На босых ногах матери деревянные сандалии. Их называют наликами. Раньше в них ходила бабушка, теперь мать. Клак-клак, клак-клак — стучат налики при ходьбе. А так как мать целый день ходит из дома во двор, со двора обратно — то целый день в доме стоит дробный стук.
Пахнет дымом виноградных сучьев. Мать, опустившись на корточки, раскатывает на доске кусок теста. Но оно рвется, рассыпается, как рассыпался бы кувшин, если бы в него бухнули аваза больше, чем следует. За такой кувшин дед, конечно, всыпал бы крепко, а вот тут молчит. И даже находит слова для похвалы этому черному месиву.
— Сноха, почему бы тебе не спечь гату? Не вечно же есть лаваш, — сказал дед сквозь дым из чубука.
Мать ответила, не глядя на деда:
— Можно подумать, по доброй воле мы едим такую дрянь!
— Какую дрянь, господь с тобой! — раздался голос деда. — Откуда зиме знать, что у бедного дров нет. Переживем и это.
Мать удивленно метнула взгляд на клуб дыма, откуда доносился голос деда. Хитряга, он опять скрылся за дымом.
— Ячменной муки почти не осталось, отруби тоже на исходе. От силы протянем три дня.
— Три дня? Так это же три жизни такого прекрасного существа, как бабочка! Разве нельзя их прожить как бабочка?
Мать сердито шлепнула куском теста по доске. Он рассыпался. И как ему не рассыпаться, если он почти весь из отрубей!
— Светильник под собой не светит, — сказала мать, упорно катая рассыпающееся тесто. — Все село идет к нему за советами, всем он показывает пути, а для своих ума недостает, побасенками кормит!
— Что толку от пустых слов, из которых плова не сваришь!
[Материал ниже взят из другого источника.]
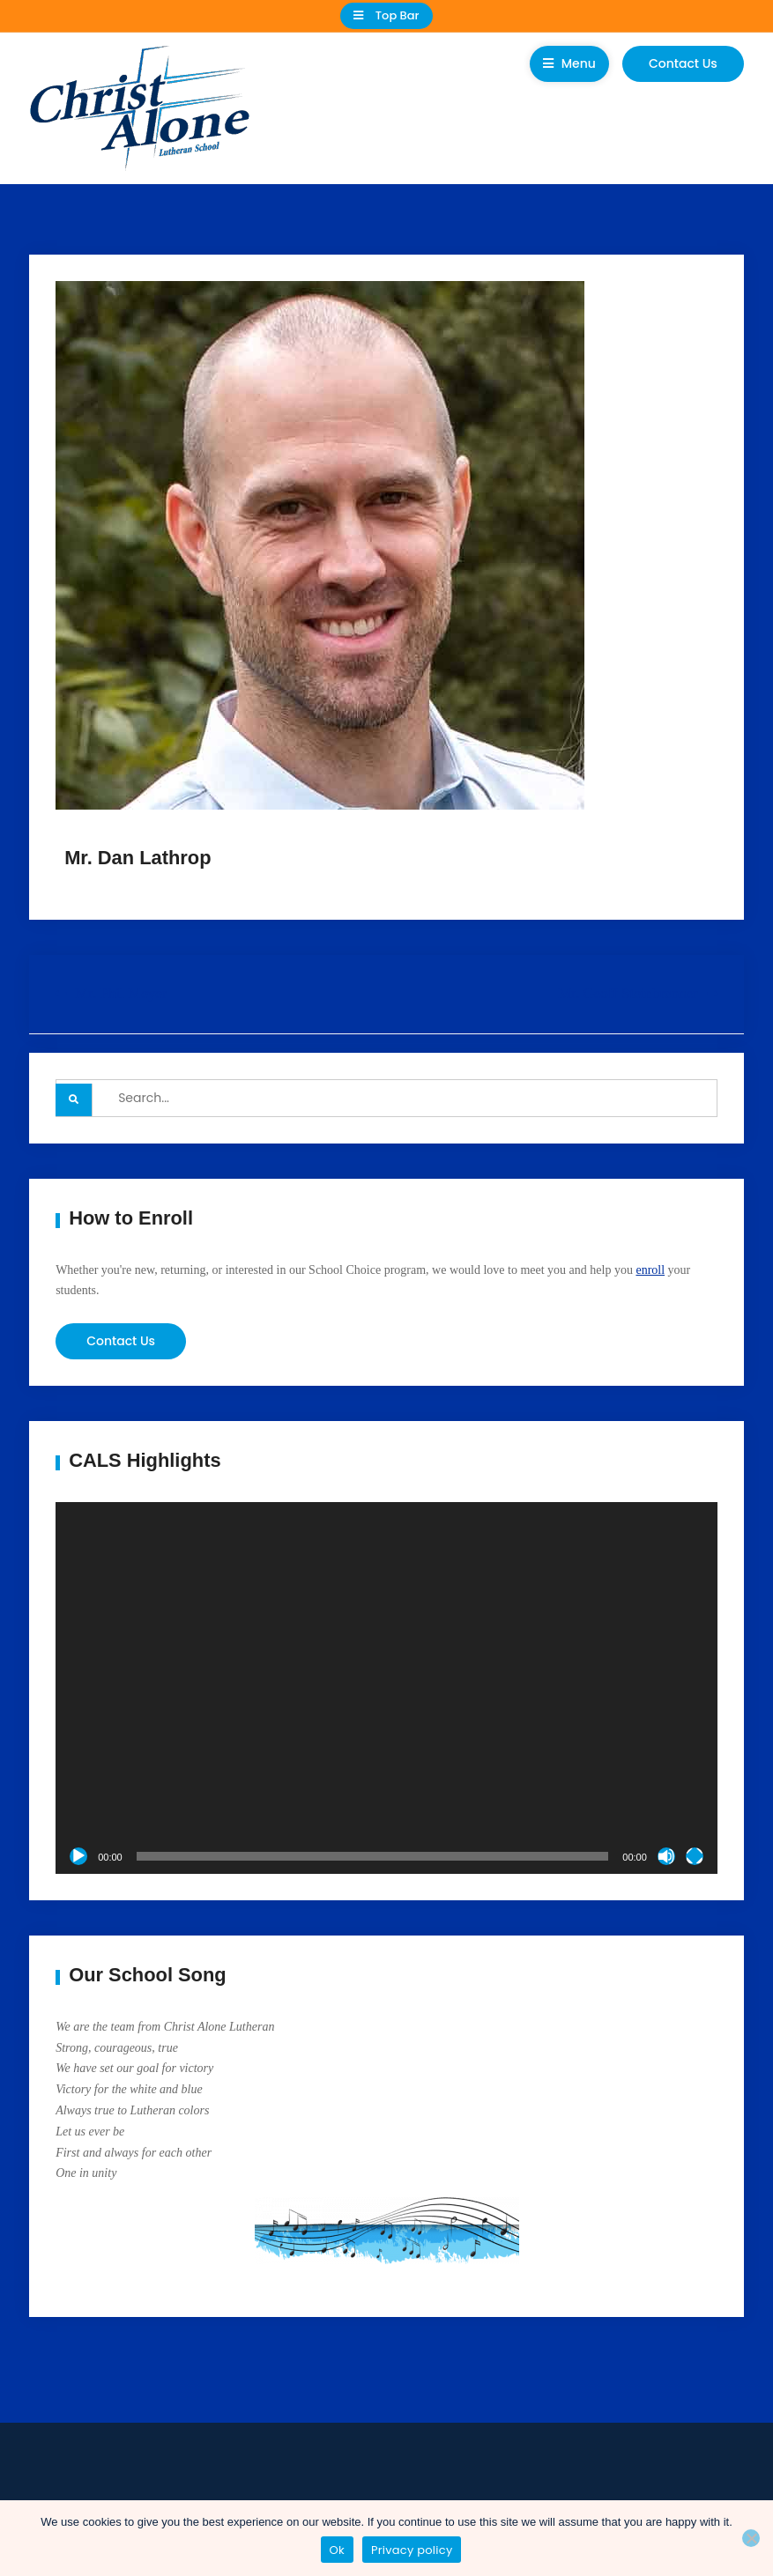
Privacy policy (412, 2550)
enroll (650, 1270)
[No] (751, 2538)
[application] (386, 1688)
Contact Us (683, 63)
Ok (337, 2550)
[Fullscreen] (694, 1856)
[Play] (78, 1856)
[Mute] (666, 1856)
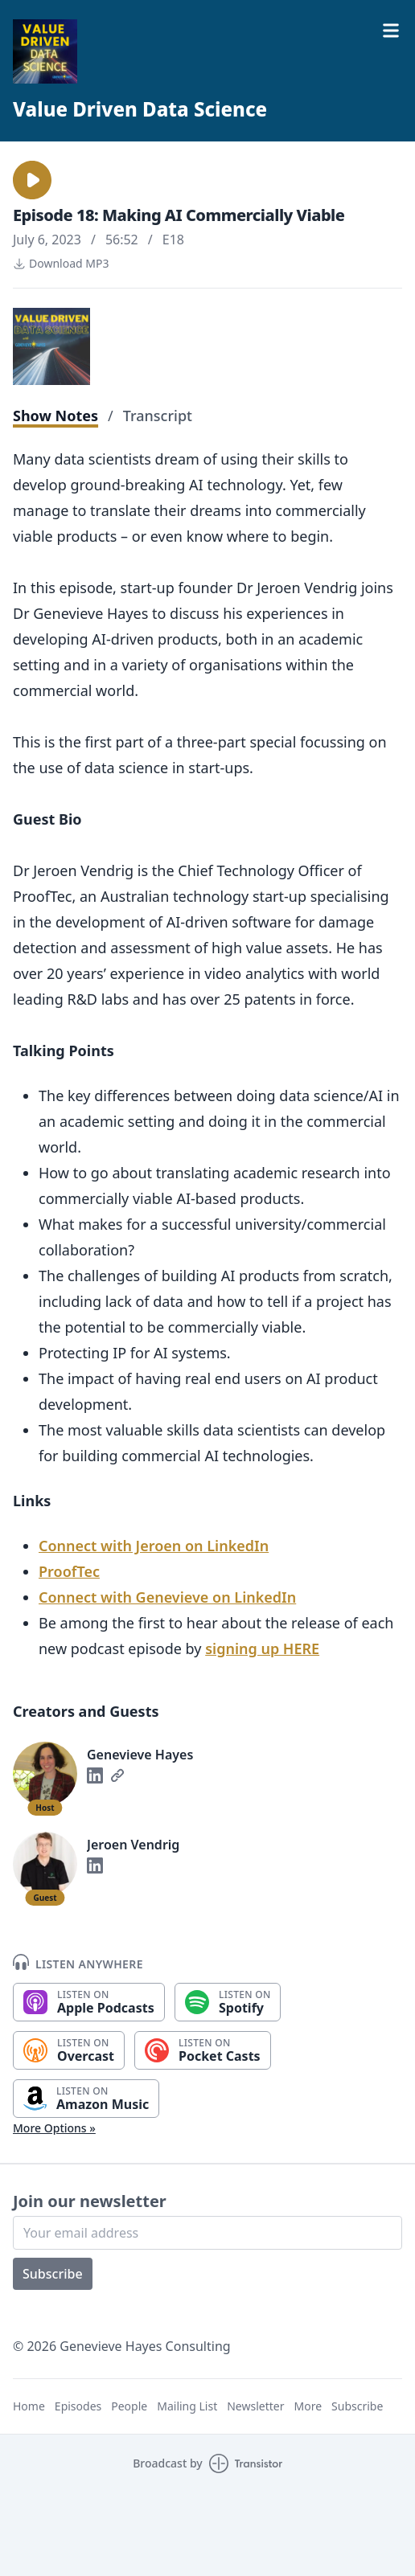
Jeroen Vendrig (133, 1844)
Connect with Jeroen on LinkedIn (154, 1545)
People (129, 2406)
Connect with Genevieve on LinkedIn (167, 1597)
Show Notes (55, 415)
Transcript (157, 415)
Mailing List (187, 2406)
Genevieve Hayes (140, 1754)
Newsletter (255, 2406)
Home (29, 2406)
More (308, 2406)
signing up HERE (262, 1648)
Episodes (78, 2406)
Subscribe (53, 2274)
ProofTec (69, 1571)
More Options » (54, 2128)
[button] (32, 180)
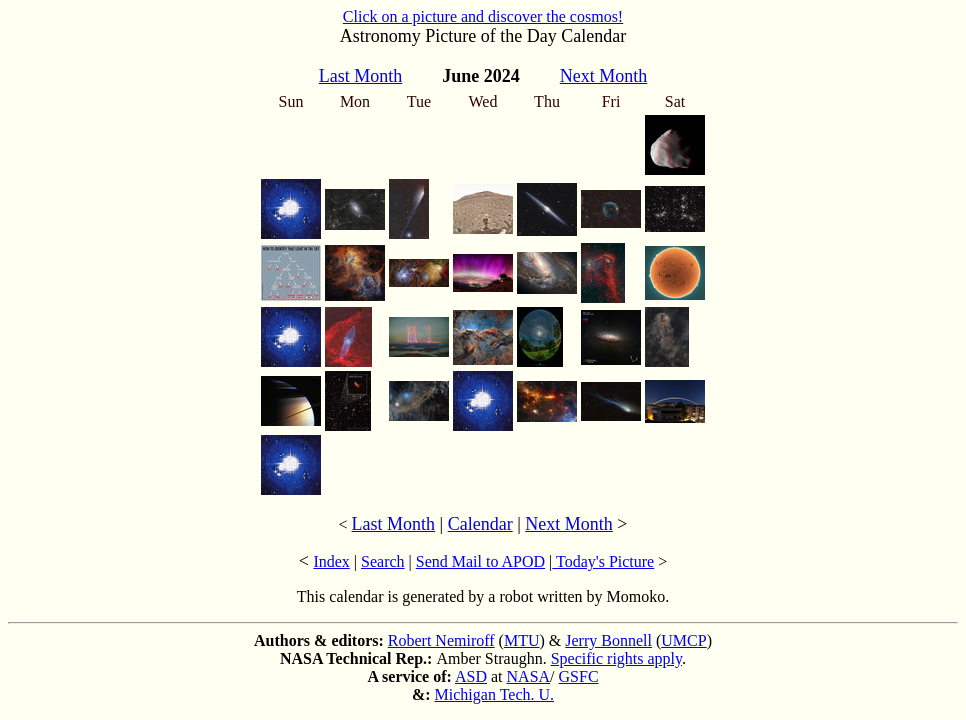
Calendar (480, 524)
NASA (529, 676)
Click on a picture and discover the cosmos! (483, 16)
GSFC (579, 676)
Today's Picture (603, 561)
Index (331, 561)
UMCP (683, 640)
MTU (522, 640)
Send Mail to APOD (480, 561)
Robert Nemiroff (441, 640)
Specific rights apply (616, 658)
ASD (471, 676)
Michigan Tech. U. (494, 694)
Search (383, 561)
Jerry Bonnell (608, 640)
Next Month (569, 524)
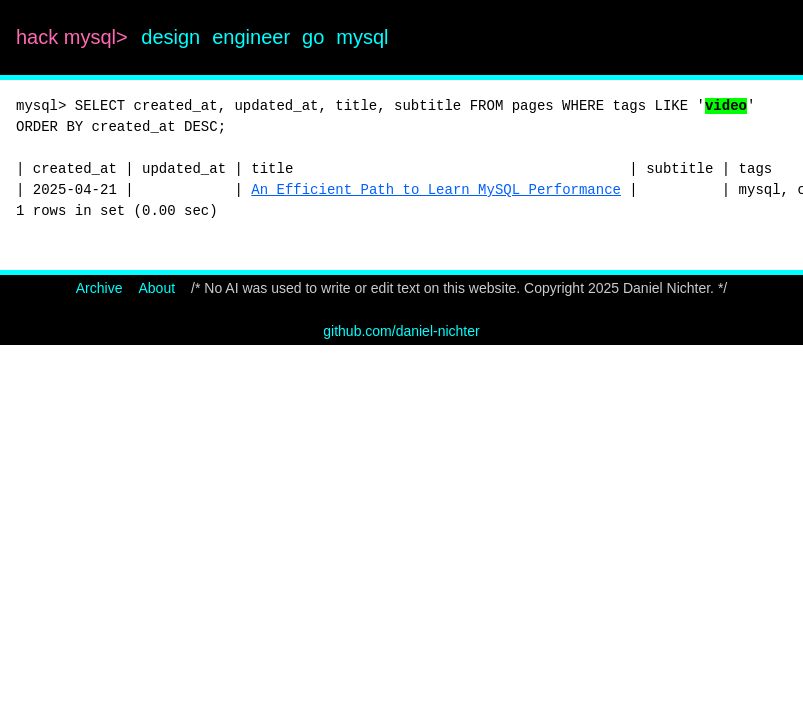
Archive (99, 288)
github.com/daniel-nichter (401, 331)
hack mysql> (74, 37)
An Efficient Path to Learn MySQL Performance (436, 190)
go (313, 37)
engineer (251, 37)
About (156, 288)
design (170, 37)
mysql (362, 37)
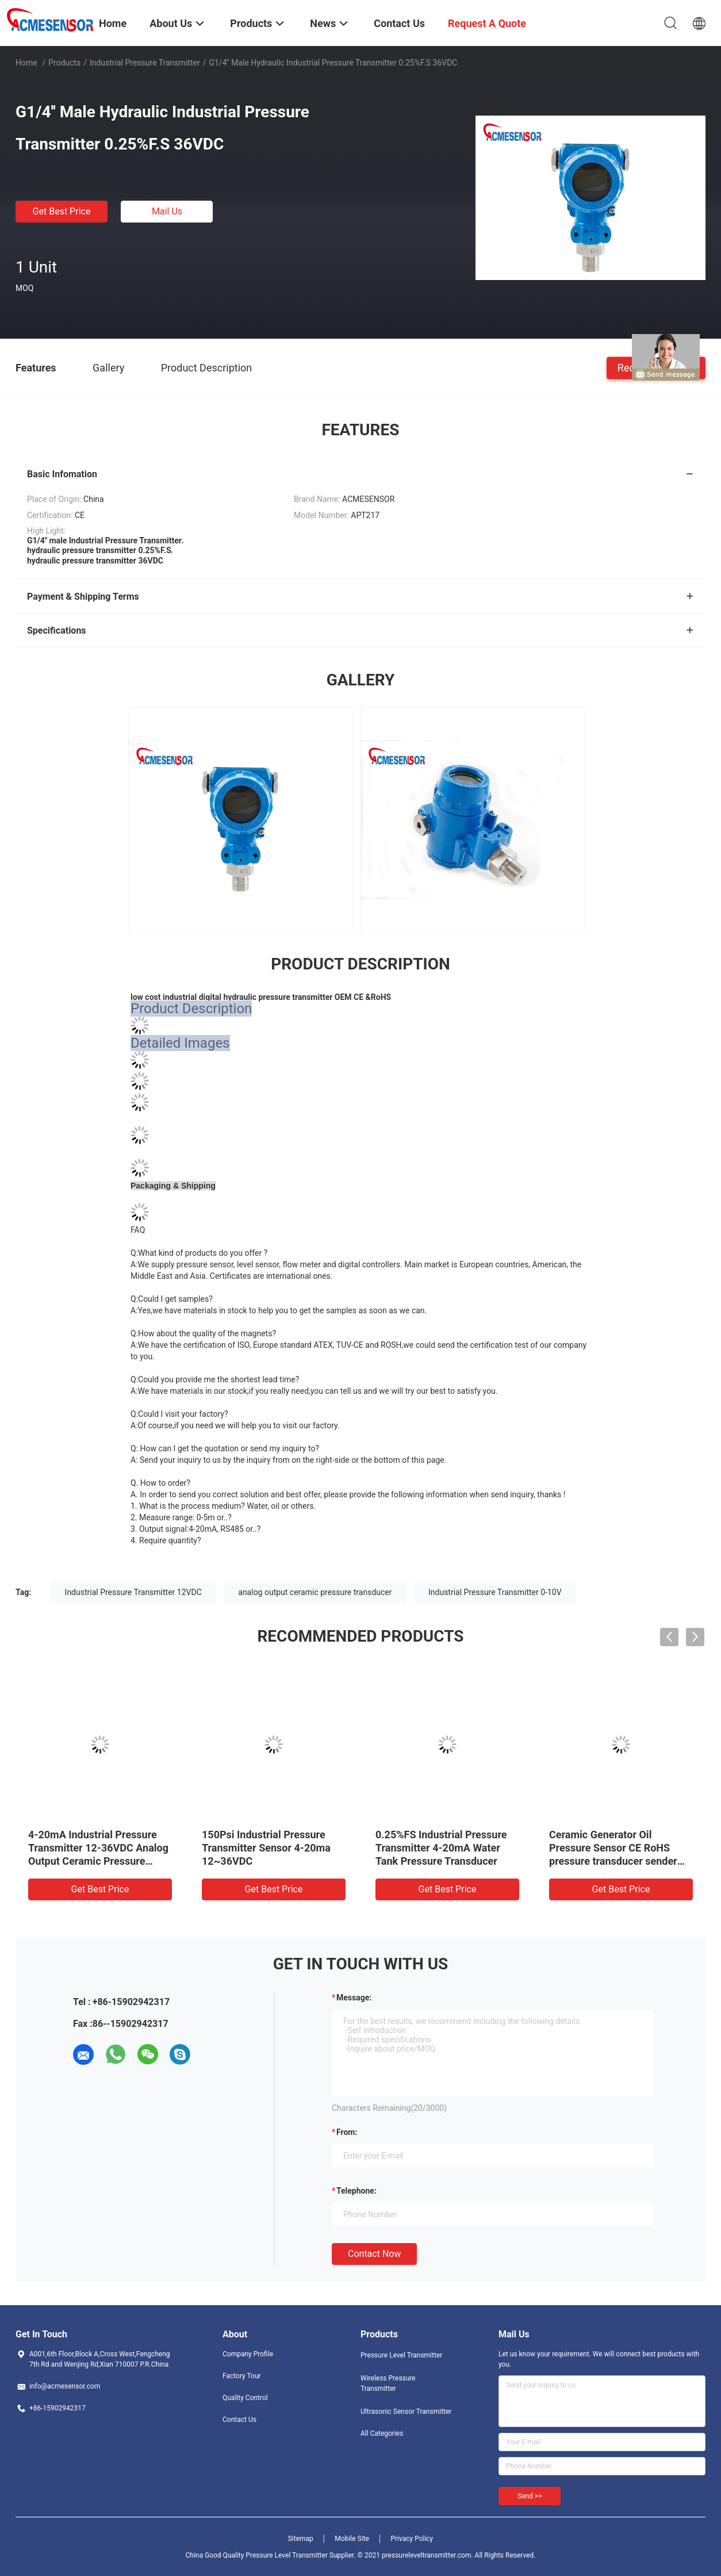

Если б я знал, что наша бедность разжалобит власть имущих, я выставил бы ее напоказ, как калека выставляет свое уродство, прося милостыню.
Я вгляделся в лицо деда и не нашел на нем следов того озорства, которое обычно охватывало деда при любой словесной перепалке.
Уныло опущенный нос, под которым застыл в зубах потухший чубук, рваный архалук с десятком заплат, лопатки, выпирающие на спине, как подбитые крылья орла, — все в деде выражало скорбь.
— От того, что могила вырыта, человеку не легче умирать. Так зачем же рыть ее, когда нет в том надобности?
Дед хотел еще что-то сказать, но остановился на полуслове. Резко скрипнула дверь. Мы все обернулись на этот скрип и замерли в немом изумлении. На пороге стоял Аво с увесистым мешком за спиной. По тому, как светились его глаза, можно было догадаться, что мешок не саманом набит.
— Что это у тебя, Авет? — спросила мать, впервые назвав его полным именем.
— Конечно, не песок и не кизяк, что ты печешь сейчас.